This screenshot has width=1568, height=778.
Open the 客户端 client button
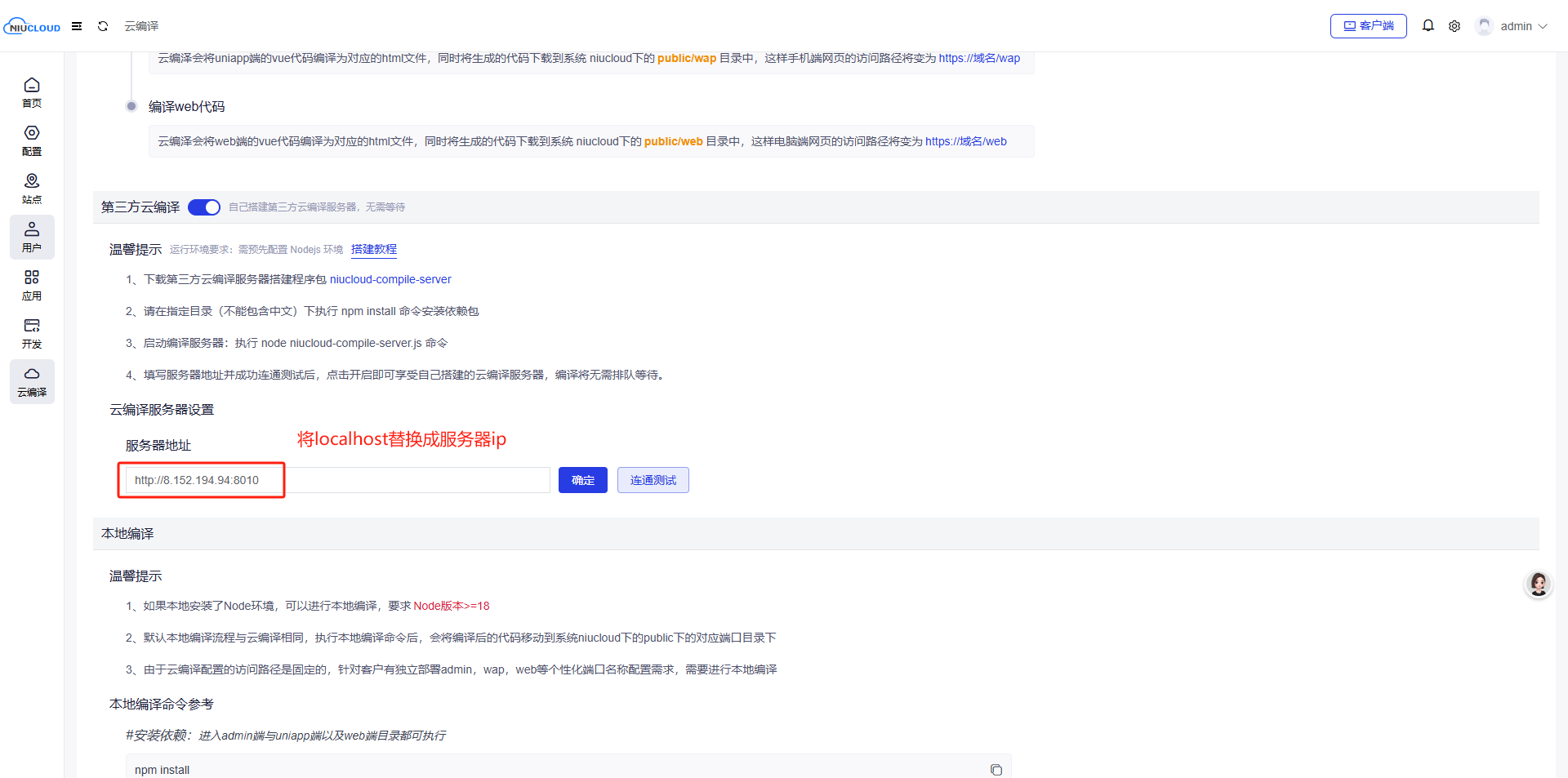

★ ★ ★ ★ ★ ★ ★

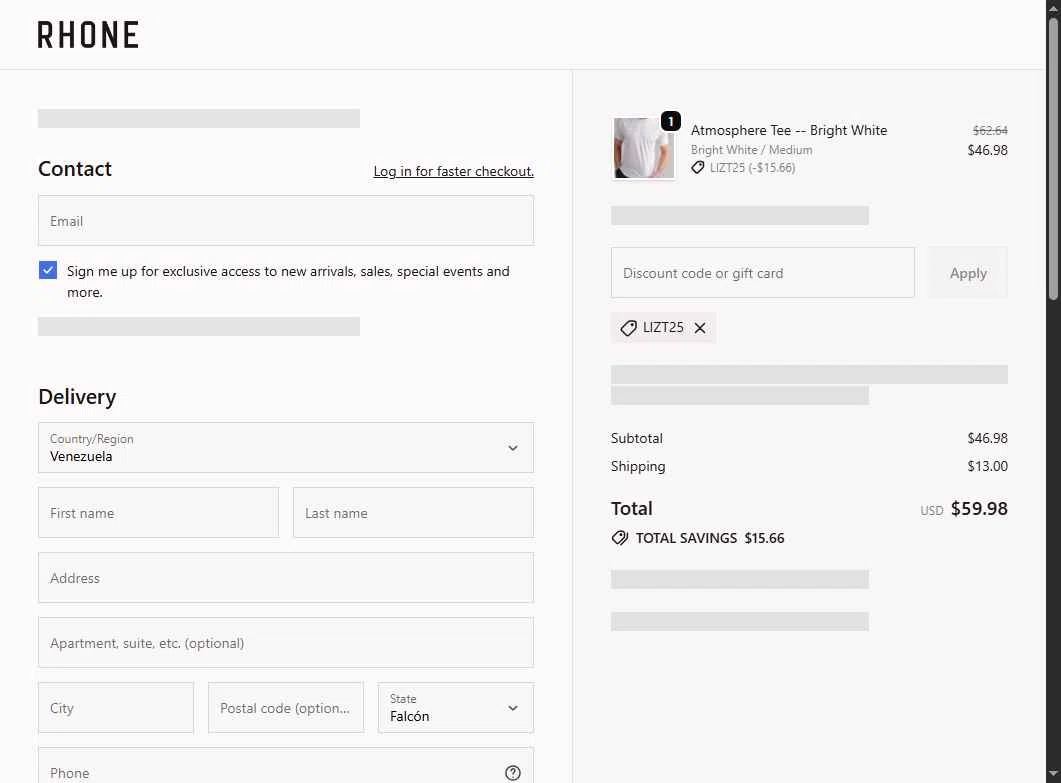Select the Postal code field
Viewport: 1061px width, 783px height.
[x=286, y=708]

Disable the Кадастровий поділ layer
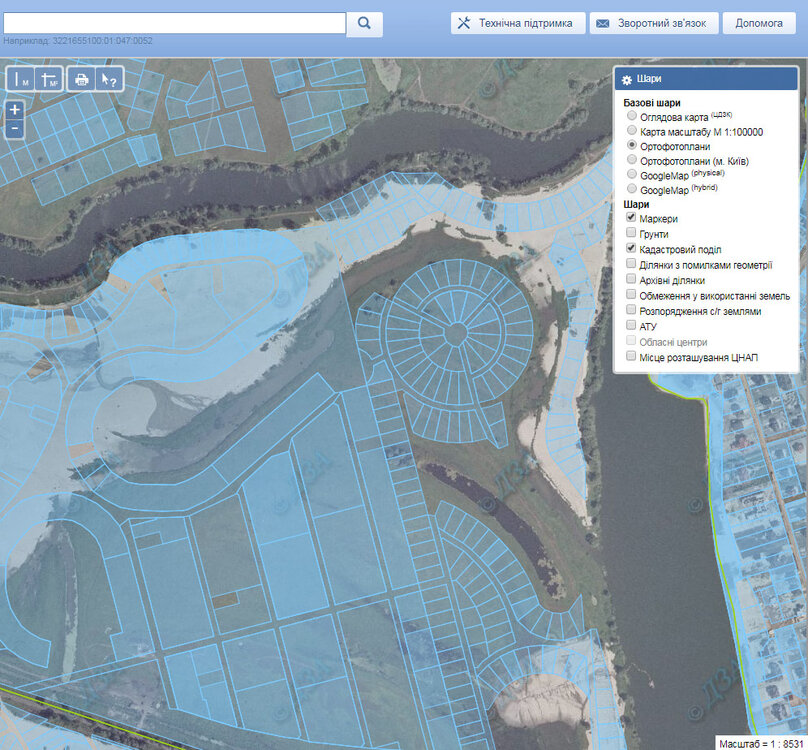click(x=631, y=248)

★ ★ ★ ★ ★ ★ ★

» PROBLEM: All lines above between those holding "This screenshot has width=1568, height=778." and "Open the 客户端 client button", inclusive, must be set down unchanged, and no other line may be included.

» EXERCISE ANSWER:
This screenshot has width=1568, height=778.
Open the 客户端 client button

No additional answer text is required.